-------- MATERIAL TO PROCESS --------
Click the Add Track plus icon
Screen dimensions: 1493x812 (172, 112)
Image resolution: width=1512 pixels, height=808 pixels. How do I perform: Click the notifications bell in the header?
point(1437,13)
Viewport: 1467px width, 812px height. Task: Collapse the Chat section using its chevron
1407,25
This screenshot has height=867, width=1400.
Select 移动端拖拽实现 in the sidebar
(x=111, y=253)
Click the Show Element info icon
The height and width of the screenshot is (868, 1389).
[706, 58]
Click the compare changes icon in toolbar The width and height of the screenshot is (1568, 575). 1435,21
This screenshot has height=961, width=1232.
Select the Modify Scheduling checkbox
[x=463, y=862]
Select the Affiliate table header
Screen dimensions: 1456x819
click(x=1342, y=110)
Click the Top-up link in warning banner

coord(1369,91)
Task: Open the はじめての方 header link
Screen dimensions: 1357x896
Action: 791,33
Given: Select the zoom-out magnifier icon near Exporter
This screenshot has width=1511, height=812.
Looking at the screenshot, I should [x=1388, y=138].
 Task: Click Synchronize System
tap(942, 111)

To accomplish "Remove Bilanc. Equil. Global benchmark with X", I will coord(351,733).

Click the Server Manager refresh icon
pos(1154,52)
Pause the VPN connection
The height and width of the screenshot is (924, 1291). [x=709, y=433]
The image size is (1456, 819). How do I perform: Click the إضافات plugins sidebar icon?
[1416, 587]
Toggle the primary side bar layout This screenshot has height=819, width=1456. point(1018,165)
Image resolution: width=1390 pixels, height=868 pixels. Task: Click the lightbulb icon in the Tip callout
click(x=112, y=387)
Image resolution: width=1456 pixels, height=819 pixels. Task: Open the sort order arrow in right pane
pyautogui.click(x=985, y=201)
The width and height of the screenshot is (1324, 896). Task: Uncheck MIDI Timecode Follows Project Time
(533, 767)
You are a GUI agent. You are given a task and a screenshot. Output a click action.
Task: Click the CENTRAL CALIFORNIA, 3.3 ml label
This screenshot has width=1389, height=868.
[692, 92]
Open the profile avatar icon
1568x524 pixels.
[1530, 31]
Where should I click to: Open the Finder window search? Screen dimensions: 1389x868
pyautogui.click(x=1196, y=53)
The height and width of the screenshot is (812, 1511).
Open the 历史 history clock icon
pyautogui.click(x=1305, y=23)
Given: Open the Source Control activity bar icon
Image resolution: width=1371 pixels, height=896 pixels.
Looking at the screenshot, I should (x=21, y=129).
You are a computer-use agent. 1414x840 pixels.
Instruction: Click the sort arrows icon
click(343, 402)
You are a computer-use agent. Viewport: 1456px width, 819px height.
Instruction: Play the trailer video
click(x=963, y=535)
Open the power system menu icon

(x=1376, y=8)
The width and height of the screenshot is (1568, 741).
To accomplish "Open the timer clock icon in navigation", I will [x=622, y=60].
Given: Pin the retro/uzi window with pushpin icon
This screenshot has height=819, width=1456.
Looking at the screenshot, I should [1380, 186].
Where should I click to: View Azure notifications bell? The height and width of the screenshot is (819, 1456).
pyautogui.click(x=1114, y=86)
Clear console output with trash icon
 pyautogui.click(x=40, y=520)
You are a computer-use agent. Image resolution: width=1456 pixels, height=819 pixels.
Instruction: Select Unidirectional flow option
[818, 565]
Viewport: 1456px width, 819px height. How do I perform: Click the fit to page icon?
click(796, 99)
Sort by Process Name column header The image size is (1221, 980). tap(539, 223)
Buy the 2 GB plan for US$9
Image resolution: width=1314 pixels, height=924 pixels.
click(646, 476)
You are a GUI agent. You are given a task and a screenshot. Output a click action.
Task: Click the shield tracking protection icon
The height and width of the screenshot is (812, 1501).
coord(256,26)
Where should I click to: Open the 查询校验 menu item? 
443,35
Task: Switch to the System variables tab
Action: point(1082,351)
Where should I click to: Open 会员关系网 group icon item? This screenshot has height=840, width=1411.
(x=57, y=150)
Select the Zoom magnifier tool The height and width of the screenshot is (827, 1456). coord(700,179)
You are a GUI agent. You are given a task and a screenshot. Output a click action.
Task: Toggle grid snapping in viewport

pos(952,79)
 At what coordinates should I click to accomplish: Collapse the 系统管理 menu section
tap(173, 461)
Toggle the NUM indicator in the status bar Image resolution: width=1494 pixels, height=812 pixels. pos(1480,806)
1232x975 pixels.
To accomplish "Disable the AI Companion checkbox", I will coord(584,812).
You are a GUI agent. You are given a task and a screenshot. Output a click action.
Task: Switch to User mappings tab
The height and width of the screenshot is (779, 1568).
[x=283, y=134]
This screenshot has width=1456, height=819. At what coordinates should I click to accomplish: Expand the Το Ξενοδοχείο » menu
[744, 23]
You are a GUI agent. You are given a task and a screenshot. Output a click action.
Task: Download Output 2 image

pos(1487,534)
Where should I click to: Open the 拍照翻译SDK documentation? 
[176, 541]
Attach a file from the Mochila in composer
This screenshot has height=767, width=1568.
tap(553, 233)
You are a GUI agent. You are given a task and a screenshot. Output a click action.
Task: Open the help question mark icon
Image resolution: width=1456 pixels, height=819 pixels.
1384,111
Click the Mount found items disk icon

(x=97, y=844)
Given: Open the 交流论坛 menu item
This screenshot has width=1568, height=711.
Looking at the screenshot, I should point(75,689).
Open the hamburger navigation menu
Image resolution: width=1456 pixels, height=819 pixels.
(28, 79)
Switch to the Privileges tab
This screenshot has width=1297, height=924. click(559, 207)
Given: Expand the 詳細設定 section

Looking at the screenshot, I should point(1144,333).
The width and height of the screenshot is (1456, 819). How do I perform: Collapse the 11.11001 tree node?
--------
**ABOUT THIS EXERCISE:** Please give back all of the records exactly as written.

**TASK RESPONSE:**
Click the Add Track plus icon
Screen dimensions: 1493x812 (172, 112)
Image resolution: width=1512 pixels, height=808 pixels. How do I perform: Click the notifications bell in the header?
point(1437,13)
Viewport: 1467px width, 812px height. Task: Collapse the Chat section using its chevron
1407,25
This screenshot has height=867, width=1400.
Select 移动端拖拽实现 in the sidebar
(x=111, y=253)
Click the Show Element info icon
The height and width of the screenshot is (868, 1389).
[706, 58]
Click the compare changes icon in toolbar The width and height of the screenshot is (1568, 575). 1435,21
This screenshot has height=961, width=1232.
Select the Modify Scheduling checkbox
[x=463, y=862]
Select the Affiliate table header
Screen dimensions: 1456x819
click(x=1342, y=110)
Click the Top-up link in warning banner

coord(1369,91)
Task: Open the はじめての方 header link
Screen dimensions: 1357x896
Action: 791,33
Given: Select the zoom-out magnifier icon near Exporter
This screenshot has width=1511, height=812.
Looking at the screenshot, I should [x=1388, y=138].
 Task: Click Synchronize System
tap(942, 111)

To accomplish "Remove Bilanc. Equil. Global benchmark with X", I will coord(351,733).

Click the Server Manager refresh icon
pos(1154,52)
Pause the VPN connection
The height and width of the screenshot is (924, 1291). [x=709, y=433]
The image size is (1456, 819). How do I perform: Click the إضافات plugins sidebar icon?
[1416, 587]
Toggle the primary side bar layout This screenshot has height=819, width=1456. point(1018,165)
Image resolution: width=1390 pixels, height=868 pixels. Task: Click the lightbulb icon in the Tip callout
click(x=112, y=387)
Image resolution: width=1456 pixels, height=819 pixels. Task: Open the sort order arrow in right pane
pyautogui.click(x=985, y=201)
The width and height of the screenshot is (1324, 896). Task: Uncheck MIDI Timecode Follows Project Time
(533, 767)
You are a GUI agent. You are given a task and a screenshot. Output a click action.
Task: Click the CENTRAL CALIFORNIA, 3.3 ml label
This screenshot has width=1389, height=868.
[692, 92]
Open the profile avatar icon
1568x524 pixels.
[1530, 31]
Where should I click to: Open the Finder window search? Screen dimensions: 1389x868
pyautogui.click(x=1196, y=53)
The height and width of the screenshot is (812, 1511).
Open the 历史 history clock icon
pyautogui.click(x=1305, y=23)
Given: Open the Source Control activity bar icon
Image resolution: width=1371 pixels, height=896 pixels.
Looking at the screenshot, I should (x=21, y=129).
You are a computer-use agent. 1414x840 pixels.
Instruction: Click the sort arrows icon
click(343, 402)
You are a computer-use agent. Viewport: 1456px width, 819px height.
Instruction: Play the trailer video
click(x=963, y=535)
Open the power system menu icon

(x=1376, y=8)
The width and height of the screenshot is (1568, 741).
To accomplish "Open the timer clock icon in navigation", I will [x=622, y=60].
Given: Pin the retro/uzi window with pushpin icon
This screenshot has height=819, width=1456.
Looking at the screenshot, I should [1380, 186].
Where should I click to: View Azure notifications bell? The height and width of the screenshot is (819, 1456).
pyautogui.click(x=1114, y=86)
Clear console output with trash icon
 pyautogui.click(x=40, y=520)
You are a computer-use agent. Image resolution: width=1456 pixels, height=819 pixels.
Instruction: Select Unidirectional flow option
[818, 565]
Viewport: 1456px width, 819px height. How do I perform: Click the fit to page icon?
click(796, 99)
Sort by Process Name column header The image size is (1221, 980). tap(539, 223)
Buy the 2 GB plan for US$9
Image resolution: width=1314 pixels, height=924 pixels.
click(646, 476)
You are a GUI agent. You are given a task and a screenshot. Output a click action.
Task: Click the shield tracking protection icon
The height and width of the screenshot is (812, 1501).
coord(256,26)
Where should I click to: Open the 查询校验 menu item? 
443,35
Task: Switch to the System variables tab
Action: point(1082,351)
Where should I click to: Open 会员关系网 group icon item? This screenshot has height=840, width=1411.
(x=57, y=150)
Select the Zoom magnifier tool The height and width of the screenshot is (827, 1456). coord(700,179)
You are a GUI agent. You are given a task and a screenshot. Output a click action.
Task: Toggle grid snapping in viewport

pos(952,79)
 At what coordinates should I click to accomplish: Collapse the 系统管理 menu section
tap(173, 461)
Toggle the NUM indicator in the status bar Image resolution: width=1494 pixels, height=812 pixels. pos(1480,806)
1232x975 pixels.
To accomplish "Disable the AI Companion checkbox", I will coord(584,812).
You are a GUI agent. You are given a task and a screenshot. Output a click action.
Task: Switch to User mappings tab
The height and width of the screenshot is (779, 1568).
[x=283, y=134]
This screenshot has width=1456, height=819. At what coordinates should I click to accomplish: Expand the Το Ξενοδοχείο » menu
[744, 23]
You are a GUI agent. You are given a task and a screenshot. Output a click action.
Task: Download Output 2 image

pos(1487,534)
Where should I click to: Open the 拍照翻译SDK documentation? 
[176, 541]
Attach a file from the Mochila in composer
This screenshot has height=767, width=1568.
tap(553, 233)
You are a GUI agent. You are given a task and a screenshot. Output a click action.
Task: Open the help question mark icon
Image resolution: width=1456 pixels, height=819 pixels.
1384,111
Click the Mount found items disk icon

(x=97, y=844)
Given: Open the 交流论坛 menu item
This screenshot has width=1568, height=711.
Looking at the screenshot, I should point(75,689).
Open the hamburger navigation menu
Image resolution: width=1456 pixels, height=819 pixels.
(28, 79)
Switch to the Privileges tab
This screenshot has width=1297, height=924. click(559, 207)
Given: Expand the 詳細設定 section

Looking at the screenshot, I should point(1144,333).
The width and height of the screenshot is (1456, 819). How do I perform: Collapse the 11.11001 tree node?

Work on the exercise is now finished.